A previously undocumented cross-platform malware codenamed Noodle RAT has been put to use by Chinese-speaking threat actors either for espionage or cybercrime for years.
While this backdoor was previously categorized as a variant of Gh0st RAT and Rekoobe, Trend Micro security researcher Hara Hiroaki said “this backdoor is not merely a variant of existing malware, but is a new type altogether.”
Noodle RAT, which also goes by the monikers ANGRYREBEL and Nood RAT, comes in both Windows and Linux flavors, and is believed to have been put to use since at least July 2016.
The remote access tran Gh0st RAT first surfaced in 2008 when a China threat group called the C. Rufus Security Team made its source code publicly available.
Over the years, the malware – alongside other tools like PlugX and ShadowPad – has become a hallmark of Chinese government hackers, who have used it in numerous campaigns and attacks.
The Windows version of Noodle RAT, an in-memory modular backdoor, has been put to use by hacking crews like Iron Tiger and Calypso. Launched via a loader due to its shellcode foundations, it supports commands to download/upload files, run additional types of malware, function as a TCP proxy, and even delete itself.
At least two different types of loaders, viz. MULTIDROP and MICROLOAD, have been observed to date in attacks aimed at Thailand and India, respectively.
Noodle RAT’s Linux counterpart, on the other hand, has been utilized by different cybercrime and espionage clusters linked to China, including Rocke and Cloud Snooper.
It’s equipped to launch a reverse shell, download/upload files, schedule execution, and initiate SOCKS tunneling, with the attacks leveraging known security flaws in public-facing applications to breach Linux servers and drop a web shell for remote access and malware delivery.
Despite the differences in the backdoor commands, both versions are said to share identical code for command-and-control (C2) communications and use similar configuration formats.
Further analysis of Noodle RAT artifacts shows that while the malware reuses various plugins used by Gh0st RAT and some parts of the Linux version share code overlaps with Rekoobe, the backdoor in itself is entirely new.
Trend Micro said it was also able to gain access to a control panel and builder used for Noodle RAT’s Linux variant with release notes written in Simplified Chinese containing details about bug fixes and improvements, indicating that it’s likely developed, maintained, and sold to customers of interest.
This hypothesis is also bolstered by the I-Soon leaks earlier this year, which highlighted a vast corporate hack-for-hire scene operating out of China and the operational and organizational ties between private sector firms and Chinese state-sponsored cyber actors.

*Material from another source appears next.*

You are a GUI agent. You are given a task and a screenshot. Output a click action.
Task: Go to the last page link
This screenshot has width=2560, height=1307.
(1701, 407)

Such tools are believed to be the result of a complex supply chain within China’s cyber espionage ecosystem, where they are sold and distributed on a commercial basis across the private sector and government entities engaged in malicious state-sponsored activities.
“Noodle RAT is likely shared (or for sale) among Chinese-speaking groups,” Hiroaki said. “Noodle RAT has been misclassified and underrated for years.”
The development comes as the China-linked Mustang Panda (aka Fireant) has been linked to a spear-phishing campaign targeting Vietnamese entities using tax- and education-themed lures to deliver Windows Shortcut (LNK) files that are designed to likely deploy the PlugX malware.